Browse Publications Technical Papers 2012-01-1582

Hydrocarbon Permeation in Gasoline Vehicle Fuel Systems Using Isobutanol Blends 2012-01-1582

In the past decade, a significant market has emerged for automotive fuels produced from renewable sources. Blends containing low concentrations of ethanol have been the readily-available choice for providing renewable content in gasoline fuels.
The simple addition of ethanol to gasoline significantly increases the mixture's vapor pressure, which can promote higher vehicle evaporative emissions. Gasoline specifications and blending practices have been updated to help offset the increase to vapor pressure and evaporative emissions. However, recent studies have shown that even at reduced vapor pressure, ethanol can increase gasoline evaporative emissions by enhancing the permeation of hydrocarbons through the elastomeric materials found in vehicle fuel systems.
Technology is currently in development that will allow for the production of isobutanol from renewable sources. In addition to high energy density, high octane, and good material compatibility, isobutanol has low vapor pressure impact when blended with gasoline and hence, low potential to drive evaporative emissions. However, until recently the impact of isobutanol to permeation emissions had not been determined.
A test program was initiated in 2007 to explore the permeation effects of using isobutanol in gasoline in place of ethanol. The study compared seven isobutanol and ethanol blends at varying concentrations while matching fuel properties such as vapor pressure, aromatics, distillation and oxygen content. Testing was conducted using fuel systems removed from seven vehicles representing three technology groups across model years 1981 through 2006. The program duplicated the Coordinated Research Council (CRC) E-65-3 study protocols which quantified the permeation impacts of MTBE (Methyl Tertiary Butyl Ether) and ethanol. The fuel systems were removed from the vehicles and mounted on custom aluminum frames in positions closely approximating the vehicle layout.
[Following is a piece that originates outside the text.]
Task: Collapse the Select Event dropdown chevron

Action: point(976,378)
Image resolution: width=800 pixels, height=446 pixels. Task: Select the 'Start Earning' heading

The fuel system rigs were then exposed to each fuel until the permeation emissions were stable over a three week average. Permeation emissions were measured in an emissions test SHED (Sealed Housing for Evaporative Determination) at 105°F (40.6°C). After stabilization has been determined, the rigs were placed in a variable temperature SHED (VT-SHED) and tested on the California two-day diurnal (65°F - 105°F, 18.3°C - 40.6°C) to determine the permeation impact of each fuel. The results confirm that isobutanol can be used in gasoline with reduced impact on fuel permeation emissions.